Understanding interactions of gastric inhibitory polypeptide (GIP) with its G-protein coupled receptor through NMR and molecular modeling

Abstract

Gastric inhibitory polypeptide (GIP, or glucose‐dependent insulinotropic polypeptide) is a 42‐amino acid incretin hormone moderating glucose‐induced insulin secretion. Antidiabetic therapy based on GIP holds great promise because of the fact that its insulinotropic action is highly dependent on the level of glucose, overcoming the sideeffects of hypoglycemia associated with the current therapy of Type 2 diabetes. The truncated peptide, GIP(1–30)NH~2~, has the same activity as the full length native peptide. We have studied the structure of GIP(1–30)NH~2~ and built a model of its G‐protein coupled receptor (GPCR). The structure of GIP(1–30)NH~2~ in DMSO‐d~6~ and H~2~O has been studied using 2D NMR (total correlation spectroscopy (TOCSY), nuclear overhauser effect spectroscopy (NOESY), double quantum filtered‐COSY (DQF‐COSY), ^13^C‐heteronuclear single quantum correlation (HSQC) experiments, and its conformation built by MD simulations with the NMR data as constraints. The peptide in DMSO‐d~6~ exhibits an α‐helix between residues Ile12 and Lys30 with a discontinuity at residues Gln19 and Gln20. In H~2~O, the α‐helix starts at Ile7, breaks off at Gln19, and then continues right through to Lys30. GIP(1–30)NH~2~ has all the structural features of peptides belonging to family B1 GPCRs, which are characterized by a coil at the N‐terminal and a long C‐terminal α‐helix with or without a break.

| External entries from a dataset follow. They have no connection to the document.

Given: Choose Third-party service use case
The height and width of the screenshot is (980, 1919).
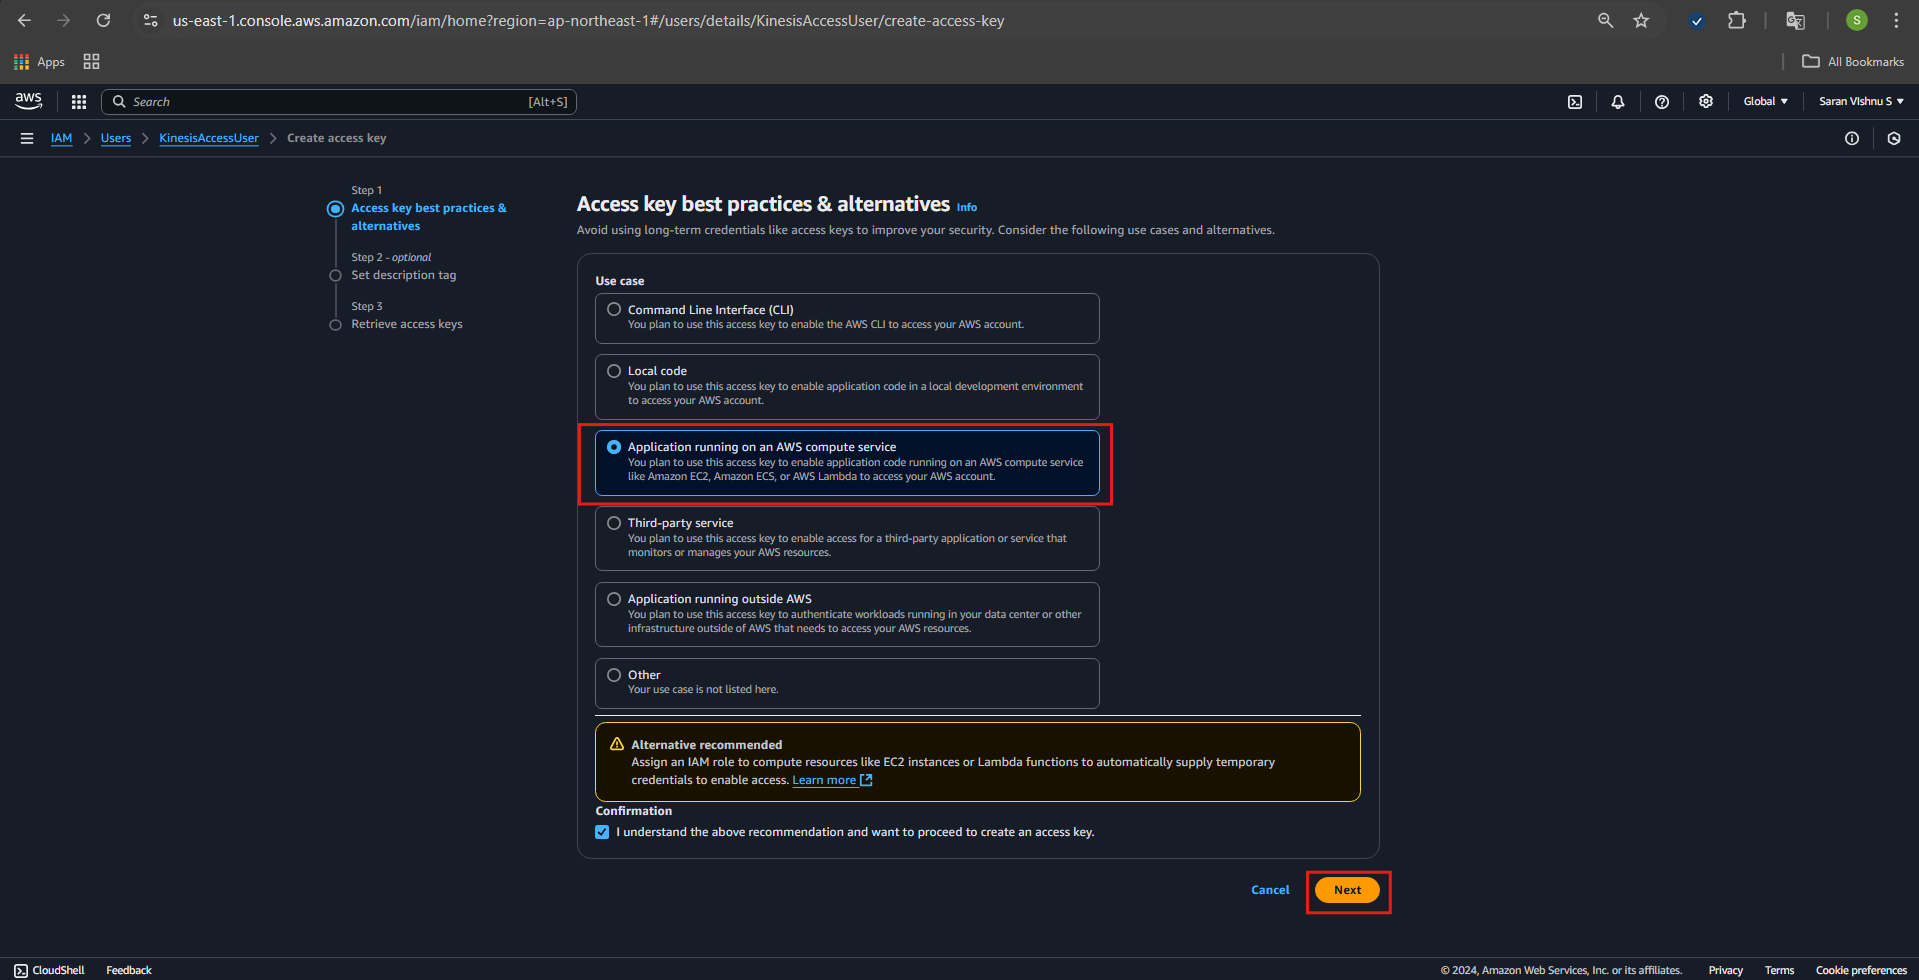Looking at the screenshot, I should click(614, 523).
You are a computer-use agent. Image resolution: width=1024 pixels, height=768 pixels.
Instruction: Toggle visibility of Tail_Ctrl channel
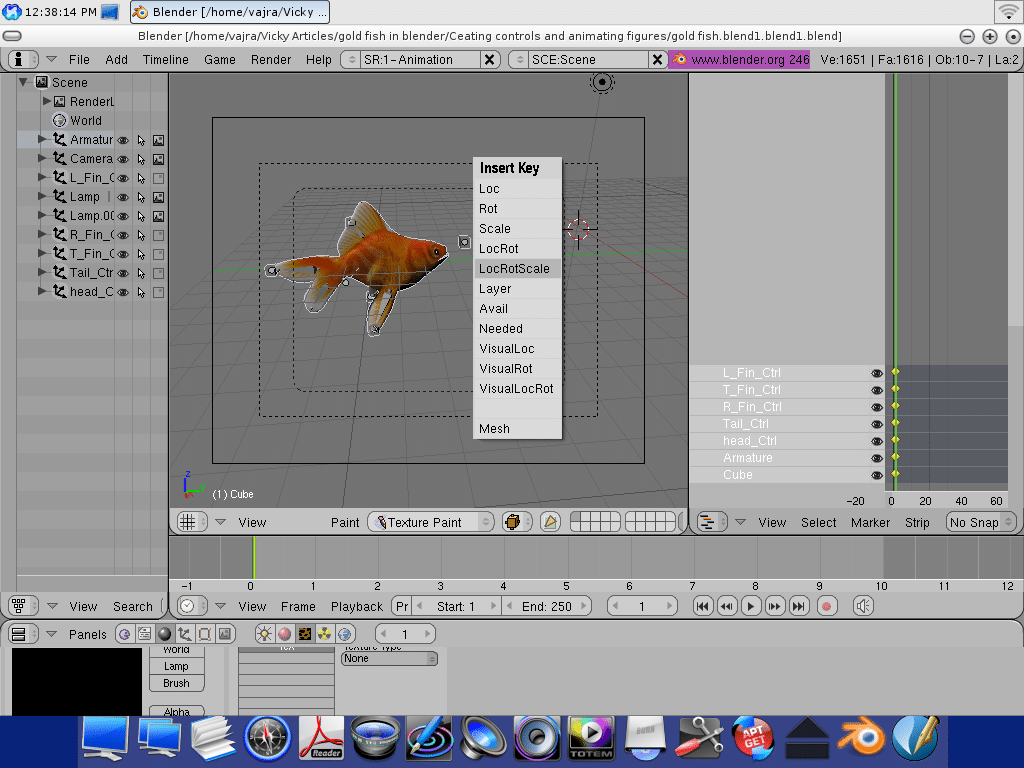tap(877, 424)
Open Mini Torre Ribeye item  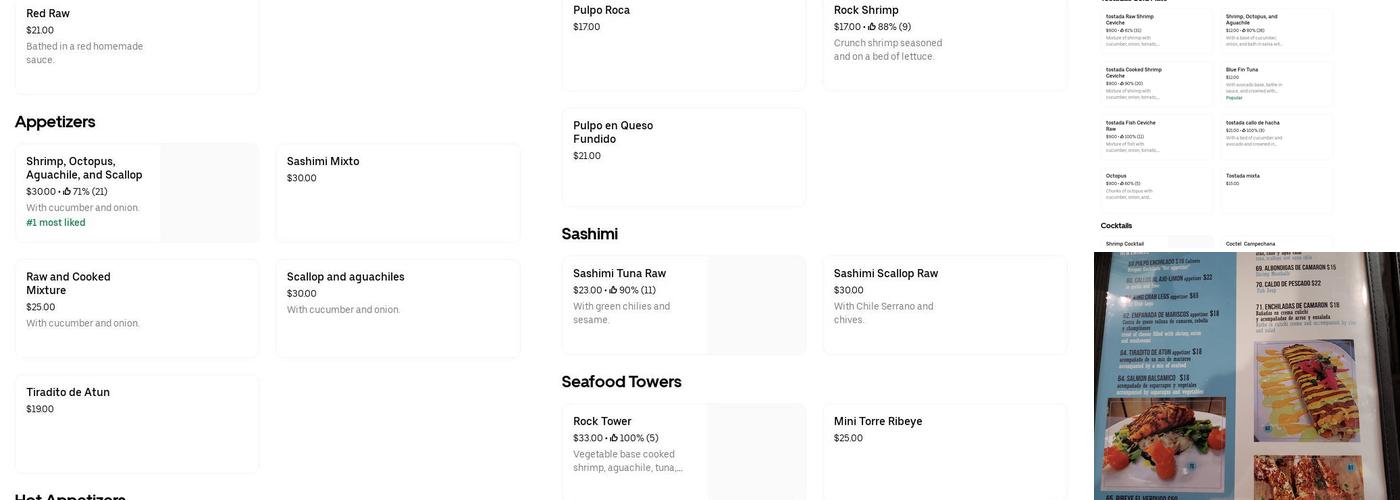pos(945,452)
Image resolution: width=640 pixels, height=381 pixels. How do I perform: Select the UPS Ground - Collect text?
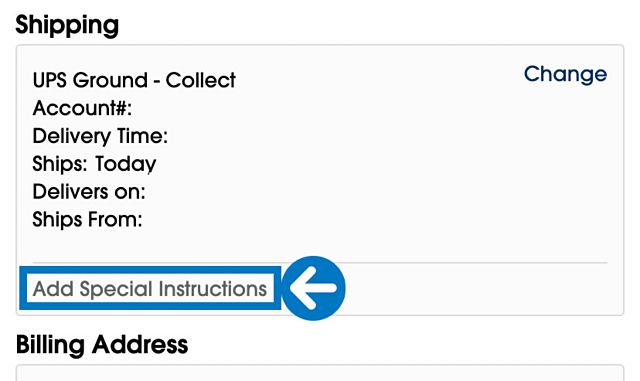[x=134, y=80]
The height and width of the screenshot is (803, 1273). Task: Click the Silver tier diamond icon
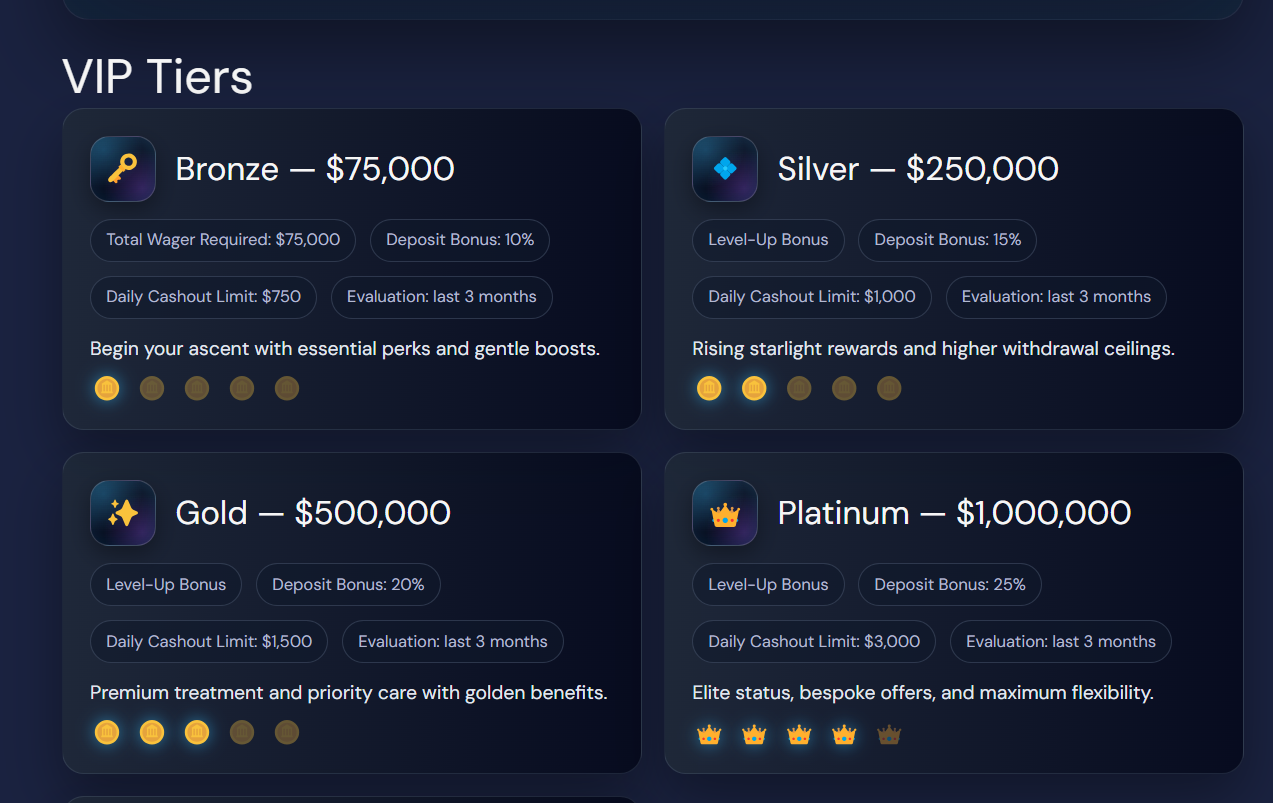point(725,169)
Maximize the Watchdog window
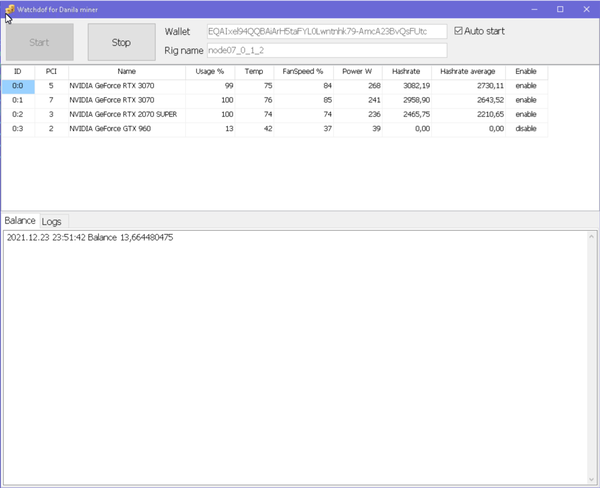Viewport: 600px width, 488px height. (x=558, y=9)
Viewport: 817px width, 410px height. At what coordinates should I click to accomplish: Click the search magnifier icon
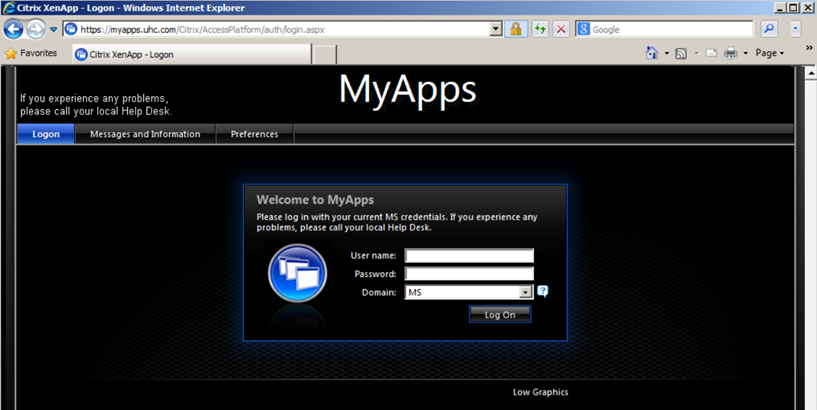tap(770, 29)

A model of the seven transmembrane (TM) helices of the GIP receptor (GIPR) has been built on the principles of comparative protein modeling, using the crystal structure of bovine rhodopsin as a template. The N‐terminal domain of GIPR has been constructed from the NMR structure of the N‐terminal of corticoptropin releasing factor receptor (CRFR), a family B1 GCPR. The intra and extra cellular loops and the C‐terminal have been modeled from fragments retrieved from the PDB. On the basis of the experimental data available for some members of family B1 GPCRs, four pairs of constraints between GIP(1–30)NH~2~ and its receptor were used in the FTDOCK program, to build the complete model of the GIP(1–30)NH~2~ : GIPR complex. The model can rationalize the various experimental observations including the potency of the truncated GIP peptide. This work is the first complete model at the atomic level of GIP(1–30)NH~2~ and of the complex with its GPCR. Copyright © 2007 European Peptide Society and John Wiley & Sons, Ltd.